Cadmium (Cd) is a toxic nonessential transition metal classified as a human carcinogen by the National Toxicology Program.27 Sources of human exposure to cadmium include employment in metal industries, production of certain batteries, some electroplating processes and consumption of tobacco products.27,83 Cadmium poses a great health risk to humans because the body has limited capacity to respond to cadmium exposure, as the metal cannot undergo metabolic degradation to less toxic species and is poorly excreted.84 Multiple studies have linked occupational exposure to cadmium with pulmonary cancer, as well as prostate, renal, liver, hematopoietic system, urinary bladder, pancreatic, and stomach cancers.27,85–89 However, the potential mechanism(s) of cadmium carcinogenesis is unknown. Although cadmium does not form adducts with DNA it can still produce some oxidative stress that could indirectly attack DNA but does not do this by participation in Fenton type chemical reactions.90–92 Suggested mechanisms for Cd-carcinogenesis include include aberrant gene activation and signal transduction, suppressed apoptosis and disruption of E-cadherin-mediated cell-cell adhesion, and/or altered DNA repair.84

Since cadmium is poorly mutagenic it may well act as an epigenetic or indirect genotoxic carcinogen.27,88 Three independent studies have reported cadmium-induced changes in global and gene specific DNA methylation levels. First, acute exposure (1 week) of TRL 1215 rat liver cells to cadmium inhibited DNA methyltransferase activity and induced global DNA hypomethylation while prolongued exposure (10 week) resulted in DNA hypermethylation and enhanced DNA methyltransferase activity.93 Another group confirmed these results and showed that a 10-week exposure to cadmium induced malignant transformation associated with DNA hypermethylation at the global level, overexpression of DNMT3b DNA methyltransferase and increased DNMT activity, promoter hypermethylation and reduced expression of the RASSF1A and p16 tumor suppressor genes.94 However, another group reported that Cd induced global DNA hypomethylation and suggested this to be the potential facilitator of Cd-stimulated cell proliferation in the chronic myelogenous leukemia K562 cell line .95 The relationship between the alteration of DNA methyltransferase activity and cell proliferation induced by Cd remains to be studied.95 To the best of our knowledge, no studies have reported an effect of cadmium on histone tail posttranslational modifications.
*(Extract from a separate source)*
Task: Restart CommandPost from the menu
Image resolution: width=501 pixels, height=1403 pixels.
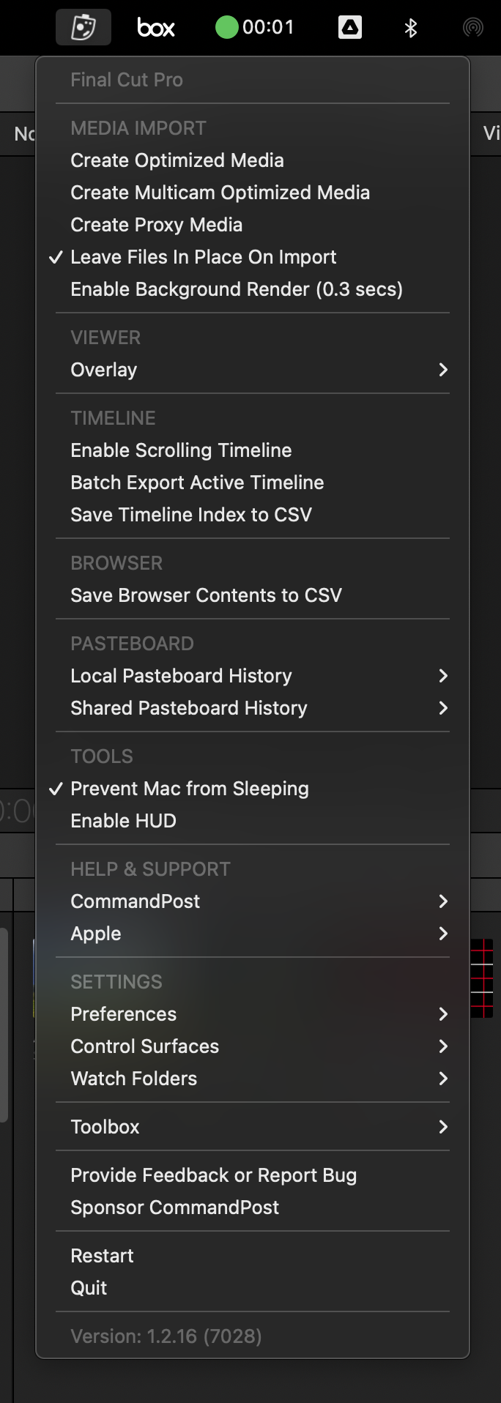Action: pos(253,1256)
Based on the promoter specific effects on DNA methylation and histone methylation status observed with both nickel and chromium treatment it is likely that cadmium regulates the expression of genes important for carcinogenesis by “writing” and “erasing” epigenetic marks on the promoters of these genes.38,46,53,82 However, studies that investigate whether cadmium can alter histone tail posttranslational modifications at a global level or induce changes in gene expression by modification of histone tails at gene specific promoters are necessary.

Conclusion

The evidence described above demonstrates that exposure to carcinogenic metals can perturb DNA methylation levels as well as global and gene specific histoneposttranslational modification marks and highlights the importance of considering epigenetics as a possible mechanism underlying the toxicity and cell-transforming ability of carcinogenic metals. As is the case with any toxicant, we wish to emphasize that we are not suggesting that an epigenetic mechanism is the “one and only” force driving the toxic and carcinogenic effects of the metals discussed above. Instead, we want to demonstrate the importance for applying to the study of metal carcinogenesis, and potentially other toxicological research, the understanding that mutagenesis is not the sole mechanism underlying changes in gene expression leading to carcinogenicity. Instead, it is appropriate to consider that heritable alterations in phenotype may have an epigenetic basis as well. It’s possible that, in the near future, well characterized epigenetic modifications may promise to aid in the molecular diagnosis of a variety of cancers and other disorders.